Excerpt provided:
Armed servicemen stand near their armoured personnel carrier in the eastern Crimea's port city of Feodosiya on March 2, 2014
Armed servicemen stand near their armoured personnel carrier in the eastern Crimea's port city of Feodosiya on March 2, 2014

US Secretary of State John Kerry will travel to Kiev this week in a high-profile show of support for the embattled Ukrainian leadership, as Washington Sunday began Sunday to implement punishing cuts in normal ties with Moscow.

The announcement came after Kerry warned Russia risked being stripped of its coveted seat among the prestigious Group of Eight nations, as well as faced economic turmoil and sanctions, for the "brazen act of aggression" on the Crimean peninsula.

The surprise stop was added onto the top US diplomat's planned trip to Rome and Paris amid growing alarm at fast-moving events in Ukraine, with senior officials saying Russian forces now had complete control of southern Crimea.

Kerry will meet Tuesday in Kiev "with senior representatives of Ukraine's new government, leaders of the Rada and members of civil society," State Department spokeswoman Jen Psaki said in a statement.

He "will reaffirm the United States' strong support for Ukrainian sovereignty, independence, territorial integrity," she added.

A senior administration official told reporters on a conference call that Russian forces were "now in complete operational control of the Crimean peninsula."

A woman photographs  Kiev's Independence square as protests continue on March 2, 2014
A woman photographs Kiev's Independence square as protests continue on March 2, 2014

"There is no question that they are in a occupation commission in Crimea. They are flying in reinforcements and they are settling in," the official said.

After a 90-minute phone call with his Russian counterpart Vladimir Putin on Saturday, President Barack Obama spoke a day later with German Chancellor Angela Merkel, Britain's Prime Minister David Cameron and Polish President Bronislaw Komorowski.

Washington and its G8 allies were prepared to slap sanctions on Moscow, Kerry said, warning of damage to billions of dollars in trade and investment, as well as possible visa bans and moves by American businesses to quit Russia.

Kerry's blunt comments came as Kiev's interim leaders warned their country was on the brink of disaster, calling up military reservists after the Russian parliament voted to allow Putin to send in troops to its western neighbor.

"If Russia wants to be a G8 country, it needs to behave like a G8 country," Kerry told CBS television's "Face the Nation" program.

Putin "is not going to have a Sochi G8, he may not even remain in the G8 if this continues. He may find himself with asset freezes on Russian business, American business may pull back, there may be a further tumble of the ruble," Kerry warned on NBC's "Meet the Press."

- Military option 'last thing' anyone wants-

The US, Britain and France have already pulled out of preparatory meetings for the G8, and, along with Washington and Canada, have threatened to boycott the June summit.

Listing:
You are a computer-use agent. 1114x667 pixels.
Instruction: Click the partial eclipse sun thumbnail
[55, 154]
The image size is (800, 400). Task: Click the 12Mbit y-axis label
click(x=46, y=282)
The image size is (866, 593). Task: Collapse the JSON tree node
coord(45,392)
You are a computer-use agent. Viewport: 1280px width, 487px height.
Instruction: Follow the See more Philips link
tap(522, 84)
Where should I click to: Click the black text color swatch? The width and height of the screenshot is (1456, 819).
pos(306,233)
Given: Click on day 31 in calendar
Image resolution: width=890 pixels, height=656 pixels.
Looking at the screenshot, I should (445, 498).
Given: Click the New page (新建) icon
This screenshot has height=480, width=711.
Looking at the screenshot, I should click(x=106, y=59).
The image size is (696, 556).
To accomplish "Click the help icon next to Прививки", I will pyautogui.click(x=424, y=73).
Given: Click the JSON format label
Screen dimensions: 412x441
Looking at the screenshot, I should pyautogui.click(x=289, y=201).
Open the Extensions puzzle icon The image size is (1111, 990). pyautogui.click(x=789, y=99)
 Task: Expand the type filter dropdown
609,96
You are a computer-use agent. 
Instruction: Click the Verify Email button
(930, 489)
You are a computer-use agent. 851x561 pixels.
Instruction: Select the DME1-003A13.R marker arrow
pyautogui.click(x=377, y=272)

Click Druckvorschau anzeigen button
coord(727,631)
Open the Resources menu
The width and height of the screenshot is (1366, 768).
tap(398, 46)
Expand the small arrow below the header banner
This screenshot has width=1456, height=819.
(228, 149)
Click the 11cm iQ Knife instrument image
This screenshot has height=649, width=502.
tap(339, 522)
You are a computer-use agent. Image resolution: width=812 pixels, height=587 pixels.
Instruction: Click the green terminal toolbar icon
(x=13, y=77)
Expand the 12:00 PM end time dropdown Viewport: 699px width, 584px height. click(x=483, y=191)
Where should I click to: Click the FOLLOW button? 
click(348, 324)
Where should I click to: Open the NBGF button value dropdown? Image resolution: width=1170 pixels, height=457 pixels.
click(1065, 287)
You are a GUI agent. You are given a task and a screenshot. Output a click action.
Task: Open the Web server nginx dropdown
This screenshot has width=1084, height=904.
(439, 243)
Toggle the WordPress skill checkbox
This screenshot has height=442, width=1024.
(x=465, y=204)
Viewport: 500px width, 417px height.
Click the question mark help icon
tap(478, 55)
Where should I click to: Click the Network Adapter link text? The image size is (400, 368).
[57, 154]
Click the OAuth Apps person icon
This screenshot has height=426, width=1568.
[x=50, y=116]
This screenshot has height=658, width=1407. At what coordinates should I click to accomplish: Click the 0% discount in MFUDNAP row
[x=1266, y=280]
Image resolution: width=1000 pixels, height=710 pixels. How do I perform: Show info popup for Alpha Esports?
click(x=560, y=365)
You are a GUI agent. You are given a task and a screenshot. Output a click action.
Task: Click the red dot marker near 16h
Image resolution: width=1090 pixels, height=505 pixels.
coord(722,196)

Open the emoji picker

Objective: Could you pick up the news report on Kerry's Kiev visit and the Crimea crisis right after its final sentence and write the next part?

The reply:
"Russia's actions are incompatible with the basic underlying principles that allowed us to bring them into the G8 in the first place," the senior administration official told reporters, asking not to be named.

Some economic talks have already been cancelled, as well as a visit by a Russian delegation to Washington to discuss energy.

Pigeons fly while people attend a rally against Russia on Kiev's Independence square on March 2, 2014
Pigeons fly while people attend a rally against Russia on Kiev's Independence square on March 2, 2014

And a major military event due to be held soon would also likely be shelved.

NATO called Sunday for the dispatch of international observers to Ukraine and for Russia to pull back its forces, while also seeking talks between Moscow and the 28-nation alliance.

US officials expressed hope to get international monitors and observers into flashpoint areas.

But Kerry steered clear of warning of any US military action as pro-Moscow gunmen controlled swathes of Ukraine's southern Black Sea peninsula.

"The last thing anybody wants is a military option in this kind of situation. We want a peaceful resolution through the normal processes of international relations," he said.

Kerry again urged Putin to de-escalate tensions, saying "Russia and President Putin are aligning themselves with this kleptocracy" of ousted Ukrainian leader Viktor Yanukovych.

"I think this is an enormous mistake for Russia," he added.

Kerry insisted everything was "on the table," including US economic sanctions, and urged Congress to work with the administration.

"All options are on the table. There's no question but that Russia needs to understand this is serious," he told ABC's "This Week."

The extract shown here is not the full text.